Os soldados estão em manobras, divertidos como crianças que brincam com brinquedos caros. E a gente miserável foge da fome.
A sacristia da capela, transformada em prisão é testemunha fria dos tempos; o povo já não reza… “uns vencem os pecados com rezas, outros com a liberdade – era a lei geral, e ambos prestam contas, à sua maneira” (página 132).
Gallager, o especialista americano em guerras e armamentos é o hóspede de Job. Um hóspede que não foi convidado e que se serve da miséria do povo. Ele é a arrogância entre os humildes; a força no meio dos impotentes; o poder entre os deserdados da fortuna.
E João Portela é o sacrificado no altar do poder tirânico de quem reinou com um trono assente sobre por miséria do povo.
Um livro fantástico! Triste como a vida do heróico povo alentejano, vítima incompreendida de uma estrutura política só comparável às mais abjectas ditaduras do terceiro mundo.
Um livro que deve ser lido, relido e divulgado. Para que a memória não se apague nunca.
Imagem retirada daqui.

domingo, 15 de junho de 2008

Balada da Praia dos Cães - José Cardoso Pires

Embora seja muito mais do que isso, a Balada da Praia dos Cães é uma história policial; tudo começa com a descoberta de um cadáver numa praia. A vítima era um militar envolvido numa tentativa fracassada de derrubar o regime fascista português. A partir daí, o enredo decorre em constante feed-back, retornando aos últimos dias do oficial, escondido com três cúmplices que são, ao mesmo tempo, suspeitos da morte do oficial e de envolvimento no referido golpe.Perante este cenário, a Policia Judiciária e a PIDE procuram pôr em campo o seu jogo de interesses, num constante bailado de rivalidades e questões políticas entre as duas instituições. O caso acaba por ser entregue à Judiciária. O agente encarregado do processo, personagem principal do romance, Elias Santana é um português típico: está-se marimbando para a política, julga ter solução para tudo, é desleixado, tem um lagarto como melhor amigo e usa unhaca comprida no dedo mindinho. Portugal vivia numa ditadura posta em causa pela independência da Índia e pela ameaça da guerra colonial.
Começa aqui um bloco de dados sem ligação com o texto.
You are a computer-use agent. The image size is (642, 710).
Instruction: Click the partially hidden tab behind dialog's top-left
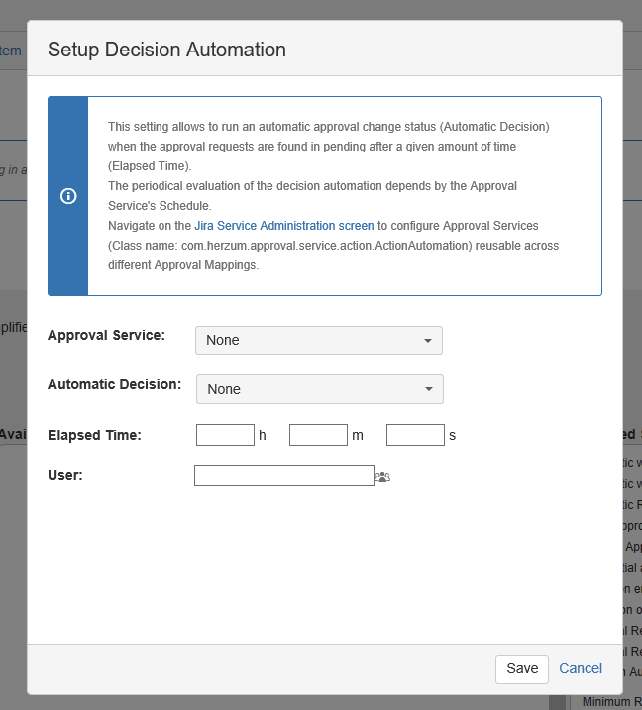[11, 51]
O regime tornava-se obsoleto e cada vez mais repressor. Por isso o tom do romance é sempre sombrio e o retrato social apresenta-nos uma realidade dominada pelo medo, pelas intrigas políticas e por uma sociedade de aparências forçadas.O crime em si mais não é do que um pretexto para que os cuidades de “segurança” do regime escondam o crime maior: o de um regime repressor e baseado no medo. Os suspeitos são as vítimas desse crime maior. O castigo imposto a estes suspeitos é o castigo imposto a toda a sociedade; a um país reprimido, manietado, assassinado. No final não há redenção nem compaixão; apenas solidão.O próprio Elias Santana, mais do que um agente da autoridade, é uma vítima aquém não é permitido ter uma opinião nem muito menos uma vida própria; ele é o braço do sistema e por isso depende de tudo quanto o condiciona. O medo e a solidão são, também para ele, os denominadores comuns de todos os aspectos da vida.